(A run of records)
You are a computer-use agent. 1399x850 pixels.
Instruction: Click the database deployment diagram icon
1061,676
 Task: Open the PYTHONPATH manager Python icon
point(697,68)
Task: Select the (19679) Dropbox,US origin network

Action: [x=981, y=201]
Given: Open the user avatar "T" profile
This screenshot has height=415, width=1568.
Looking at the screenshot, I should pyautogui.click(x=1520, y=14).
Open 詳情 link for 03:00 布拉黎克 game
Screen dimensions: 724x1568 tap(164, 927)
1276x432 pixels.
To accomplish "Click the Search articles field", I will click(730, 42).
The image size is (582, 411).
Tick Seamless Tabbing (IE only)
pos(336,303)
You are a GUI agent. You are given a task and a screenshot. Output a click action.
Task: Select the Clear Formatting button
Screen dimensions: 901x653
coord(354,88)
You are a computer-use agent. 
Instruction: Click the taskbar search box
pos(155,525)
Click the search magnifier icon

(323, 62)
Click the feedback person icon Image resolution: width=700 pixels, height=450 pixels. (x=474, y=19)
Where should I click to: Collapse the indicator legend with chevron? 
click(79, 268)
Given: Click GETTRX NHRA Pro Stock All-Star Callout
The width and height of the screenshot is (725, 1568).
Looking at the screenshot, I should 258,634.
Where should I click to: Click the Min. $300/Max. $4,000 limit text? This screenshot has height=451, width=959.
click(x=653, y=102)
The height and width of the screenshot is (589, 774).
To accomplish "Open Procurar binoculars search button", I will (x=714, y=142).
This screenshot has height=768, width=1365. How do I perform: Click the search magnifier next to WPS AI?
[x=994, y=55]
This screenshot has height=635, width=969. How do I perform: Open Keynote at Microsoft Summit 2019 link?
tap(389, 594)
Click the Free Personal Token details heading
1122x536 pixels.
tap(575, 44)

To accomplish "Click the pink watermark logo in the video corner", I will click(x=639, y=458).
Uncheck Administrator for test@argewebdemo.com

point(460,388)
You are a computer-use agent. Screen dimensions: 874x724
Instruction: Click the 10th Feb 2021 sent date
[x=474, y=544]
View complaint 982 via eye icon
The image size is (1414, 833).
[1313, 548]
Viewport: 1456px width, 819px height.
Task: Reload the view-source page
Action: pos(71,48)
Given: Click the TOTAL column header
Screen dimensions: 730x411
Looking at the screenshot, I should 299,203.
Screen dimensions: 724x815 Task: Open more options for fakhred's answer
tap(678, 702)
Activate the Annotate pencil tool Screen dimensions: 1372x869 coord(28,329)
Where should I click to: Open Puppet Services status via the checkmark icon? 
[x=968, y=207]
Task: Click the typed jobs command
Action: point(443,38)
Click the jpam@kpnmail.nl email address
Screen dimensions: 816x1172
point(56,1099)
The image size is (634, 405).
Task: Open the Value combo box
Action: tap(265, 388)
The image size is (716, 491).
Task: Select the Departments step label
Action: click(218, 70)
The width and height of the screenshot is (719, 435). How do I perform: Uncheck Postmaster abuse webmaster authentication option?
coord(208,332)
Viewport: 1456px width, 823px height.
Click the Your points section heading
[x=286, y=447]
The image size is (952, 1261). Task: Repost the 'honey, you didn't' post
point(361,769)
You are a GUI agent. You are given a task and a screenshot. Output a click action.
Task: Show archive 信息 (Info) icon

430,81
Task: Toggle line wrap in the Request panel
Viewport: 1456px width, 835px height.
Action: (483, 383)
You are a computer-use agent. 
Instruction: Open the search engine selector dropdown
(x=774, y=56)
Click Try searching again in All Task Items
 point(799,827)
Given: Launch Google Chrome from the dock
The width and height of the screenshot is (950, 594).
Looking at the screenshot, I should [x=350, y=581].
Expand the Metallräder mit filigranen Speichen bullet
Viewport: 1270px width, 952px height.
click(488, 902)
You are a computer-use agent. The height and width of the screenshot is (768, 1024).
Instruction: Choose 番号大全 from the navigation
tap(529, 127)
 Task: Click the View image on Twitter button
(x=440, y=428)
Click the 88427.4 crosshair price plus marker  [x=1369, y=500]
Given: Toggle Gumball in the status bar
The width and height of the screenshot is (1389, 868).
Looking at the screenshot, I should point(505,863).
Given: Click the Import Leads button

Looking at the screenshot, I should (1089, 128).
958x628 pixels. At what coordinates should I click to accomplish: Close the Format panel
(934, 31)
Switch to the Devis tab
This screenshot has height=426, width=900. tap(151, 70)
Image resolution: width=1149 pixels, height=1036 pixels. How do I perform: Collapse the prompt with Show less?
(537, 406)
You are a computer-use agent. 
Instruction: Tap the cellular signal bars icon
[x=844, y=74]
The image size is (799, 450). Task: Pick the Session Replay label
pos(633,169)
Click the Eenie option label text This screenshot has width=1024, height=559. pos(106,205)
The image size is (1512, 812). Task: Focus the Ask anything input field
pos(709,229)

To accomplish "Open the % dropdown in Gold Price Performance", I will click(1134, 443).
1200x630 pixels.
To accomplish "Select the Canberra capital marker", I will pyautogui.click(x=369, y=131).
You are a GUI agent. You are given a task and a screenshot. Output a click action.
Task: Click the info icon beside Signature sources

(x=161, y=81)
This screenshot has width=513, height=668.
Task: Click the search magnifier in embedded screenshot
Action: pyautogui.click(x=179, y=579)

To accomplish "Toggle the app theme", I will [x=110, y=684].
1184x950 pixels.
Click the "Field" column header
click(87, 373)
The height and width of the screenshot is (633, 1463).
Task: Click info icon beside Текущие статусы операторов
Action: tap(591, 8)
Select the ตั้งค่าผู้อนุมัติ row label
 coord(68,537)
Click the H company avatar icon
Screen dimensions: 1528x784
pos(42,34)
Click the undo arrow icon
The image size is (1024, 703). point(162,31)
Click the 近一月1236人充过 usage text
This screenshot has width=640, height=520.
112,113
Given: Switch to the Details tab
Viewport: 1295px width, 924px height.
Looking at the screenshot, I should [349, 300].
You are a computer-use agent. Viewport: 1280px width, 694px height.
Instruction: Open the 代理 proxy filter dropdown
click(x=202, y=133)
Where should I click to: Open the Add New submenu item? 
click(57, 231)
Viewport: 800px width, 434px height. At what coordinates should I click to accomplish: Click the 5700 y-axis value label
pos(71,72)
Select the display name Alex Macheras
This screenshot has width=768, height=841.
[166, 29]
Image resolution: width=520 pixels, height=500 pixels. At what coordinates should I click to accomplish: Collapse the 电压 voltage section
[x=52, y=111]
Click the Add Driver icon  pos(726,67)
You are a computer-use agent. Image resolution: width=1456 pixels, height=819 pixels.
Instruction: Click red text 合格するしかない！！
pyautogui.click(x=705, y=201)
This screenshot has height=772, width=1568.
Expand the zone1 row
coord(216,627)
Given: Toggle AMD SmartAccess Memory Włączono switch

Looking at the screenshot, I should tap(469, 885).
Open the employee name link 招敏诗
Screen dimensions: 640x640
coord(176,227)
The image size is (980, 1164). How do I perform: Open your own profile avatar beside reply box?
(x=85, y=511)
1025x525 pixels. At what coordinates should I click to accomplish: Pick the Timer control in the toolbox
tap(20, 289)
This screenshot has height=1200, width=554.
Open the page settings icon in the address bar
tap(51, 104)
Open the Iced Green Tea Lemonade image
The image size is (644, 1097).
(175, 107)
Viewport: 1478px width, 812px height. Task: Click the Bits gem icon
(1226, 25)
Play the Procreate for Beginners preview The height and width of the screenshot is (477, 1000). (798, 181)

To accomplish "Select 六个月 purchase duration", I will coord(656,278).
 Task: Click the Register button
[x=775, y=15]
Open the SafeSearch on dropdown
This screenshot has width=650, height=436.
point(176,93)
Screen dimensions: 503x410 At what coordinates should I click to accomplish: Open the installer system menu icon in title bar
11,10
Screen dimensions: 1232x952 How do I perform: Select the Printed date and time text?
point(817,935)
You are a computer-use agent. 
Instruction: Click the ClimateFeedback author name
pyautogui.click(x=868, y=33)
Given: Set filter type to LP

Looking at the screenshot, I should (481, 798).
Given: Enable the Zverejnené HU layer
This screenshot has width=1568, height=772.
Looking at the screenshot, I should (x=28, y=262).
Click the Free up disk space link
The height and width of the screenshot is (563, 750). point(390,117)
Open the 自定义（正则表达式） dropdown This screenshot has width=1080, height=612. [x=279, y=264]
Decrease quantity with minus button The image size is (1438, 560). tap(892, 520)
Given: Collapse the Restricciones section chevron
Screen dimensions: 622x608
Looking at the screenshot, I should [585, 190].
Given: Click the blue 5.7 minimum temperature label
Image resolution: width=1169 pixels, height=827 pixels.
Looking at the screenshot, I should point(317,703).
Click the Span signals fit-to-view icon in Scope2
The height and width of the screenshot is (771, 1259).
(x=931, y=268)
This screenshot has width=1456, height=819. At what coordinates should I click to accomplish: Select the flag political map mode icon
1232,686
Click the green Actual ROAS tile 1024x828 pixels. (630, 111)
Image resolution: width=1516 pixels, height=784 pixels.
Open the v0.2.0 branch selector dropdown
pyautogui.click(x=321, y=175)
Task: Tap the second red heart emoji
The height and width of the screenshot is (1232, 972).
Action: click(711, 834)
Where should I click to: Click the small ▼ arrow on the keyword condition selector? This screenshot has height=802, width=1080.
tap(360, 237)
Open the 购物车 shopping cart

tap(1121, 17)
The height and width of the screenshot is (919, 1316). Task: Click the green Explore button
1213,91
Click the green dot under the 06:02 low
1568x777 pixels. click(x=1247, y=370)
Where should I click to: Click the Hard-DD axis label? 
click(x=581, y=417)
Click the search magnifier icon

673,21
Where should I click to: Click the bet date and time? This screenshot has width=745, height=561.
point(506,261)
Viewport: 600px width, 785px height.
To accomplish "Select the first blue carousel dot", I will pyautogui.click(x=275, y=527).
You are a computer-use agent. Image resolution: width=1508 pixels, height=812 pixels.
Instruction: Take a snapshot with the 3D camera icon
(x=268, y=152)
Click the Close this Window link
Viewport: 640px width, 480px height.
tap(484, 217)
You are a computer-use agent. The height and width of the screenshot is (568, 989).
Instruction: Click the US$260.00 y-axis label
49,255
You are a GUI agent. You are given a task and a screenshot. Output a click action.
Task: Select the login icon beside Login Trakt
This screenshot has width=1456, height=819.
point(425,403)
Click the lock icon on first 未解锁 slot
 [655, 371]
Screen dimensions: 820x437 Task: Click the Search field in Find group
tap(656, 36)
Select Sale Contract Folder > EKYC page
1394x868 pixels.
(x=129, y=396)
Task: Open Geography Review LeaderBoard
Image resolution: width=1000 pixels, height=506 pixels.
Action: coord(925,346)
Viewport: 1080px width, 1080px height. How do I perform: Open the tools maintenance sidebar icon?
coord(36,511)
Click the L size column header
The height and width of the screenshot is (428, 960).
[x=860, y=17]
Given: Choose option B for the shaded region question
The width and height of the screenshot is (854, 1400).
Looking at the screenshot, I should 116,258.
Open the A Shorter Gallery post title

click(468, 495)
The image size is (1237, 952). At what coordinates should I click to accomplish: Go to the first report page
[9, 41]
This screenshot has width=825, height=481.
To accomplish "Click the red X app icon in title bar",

> _What is being asked_
Convert the lines from the first line up to and including the line containing "Action: [x=981, y=201]" into a JSON list of strings, with one string per line and blank lines omitted.

> _Solution to the problem_
[
  "You are a computer-use agent. 1399x850 pixels.",
  "Instruction: Click the database deployment diagram icon",
  "1061,676",
  " Task: Open the PYTHONPATH manager Python icon",
  "point(697,68)",
  "Task: Select the (19679) Dropbox,US origin network",
  "Action: [x=981, y=201]"
]